▶ Ihre Aufgabe: Welche Altersgrenze darf eine nach dem 9.12.2016 vereinbarte Pensionszusage eines beherrschenden GGF laut dem Auszug über Pensionszusagen nicht unterschreiten, damit keine vGA der Höhe nach angenommen wird?

Bei beherrschenden GGF wird von einer vGA der Höhe nach ausgegangen, sollte eine nach dem 9.12.2016 (Neuzusage) vertraglich vereinbarte Pensionszusage eine Altersgrenze von weniger als 67 Jahren bzw. bei Pensionszusagen, die bis zum 9.12.2016 (Altzusagen) vereinbart wurden, eine Altersgrenze von weniger als 65 Jahren vorsehen. Zuführungen zur Pensionsrückstellung seien dann insoweit vGA, als diese nicht auf das 67. Lebensjahr (Neuzusagen) bzw. nicht auf das 65. Lebensjahr (Altzusagen), sondern auf das vertraglich vereinbarte geringere Pensionsalter berechnet werden. Dem Steuerpflichtigen bleibe es aber unbenommen, die Fremdüblichkeit eines niedrigeren Pensionsalters darzulegen.

Für die Frage, ob eine vGA vorliegt, sei grundsätzlich auf die Verhältnisse bei Erteilung der Zusage abzustellen (BFH-Urteil vom 31.3.2004). Ein Statuswechsel vom nicht beherrschenden zum beherrschenden GGF begründe für sich allein regelmäßig noch keinen Anlass zur Prüfung, ob das in der Zusage vereinbarte Pensionsalter durch das Gesellschaftsverhältnis veranlasst ist. Dies gelte jedoch nicht, wenn weitere Anhaltspunkte für eine mögliche Veranlassung durch das Gesellschaftsverhältnis hinzutreten.

Auswirkungen der BAG-Urteile vom 15.5.2012 und 13.1.2015 auf Zusagen über Unterstützungskassen (§ 4d EStG) und unmittelbare Pensionszusagen (§ 6a EStG)

Entsprechend den zuvor genannten BAG-Urteilen sei bei einem Gesamtversorgungssystem die Bezugnahme auf die Vollendung des 65. Lebensjahres in einer vor dem Inkrafttreten des RV-Altersgrenzenanpassungsgesetzes vom 20.4.2007 entstandenen Versorgungsordnung regelmäßig dahingehend auszulegen, dass damit auf die Regelaltersgrenze in der gesetzlichen Rentenversicherung Bezug genommen wird.

Bilanzsteuerrechtlich bleibe auch bei von der BAG-Rechtsprechung betroffenen Gesamtversorgungszusagen das schriftlich fixierte Pensionsalter maßgebend

Bei Änderungen des bislang schriftlich vereinbarten Pensionsalters, aufgrund der BAG-Entscheidung, sei diese Anpassung nach den allgemeinen Grundsätzen durch eine schriftliche Änderung der betroffenen Zusage zu dokumentieren (Schriftformerfordernis gemäß § 4d Abs. 1 Satz 1 Nr. 1 Satz 1 lit. b) Satz 2 und 5 EStG bzw. § 6a Abs. 1 Nr. 3 EStG).

▶ Datenabschnitt:
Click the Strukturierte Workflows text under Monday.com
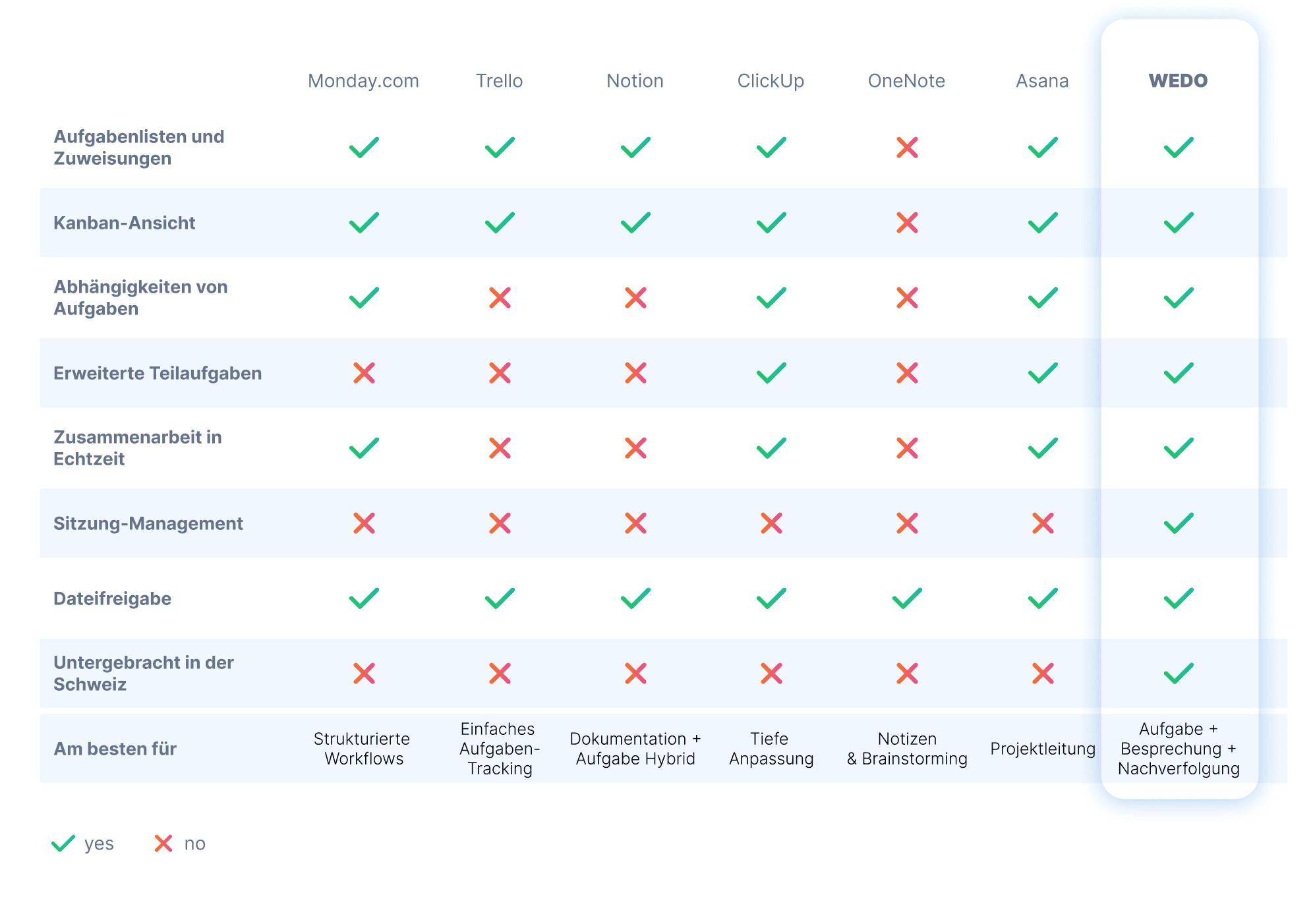(x=363, y=749)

▶ Gelöste Aufgabe: Die Altersgrenze darf nicht unter 67 Jahren liegen.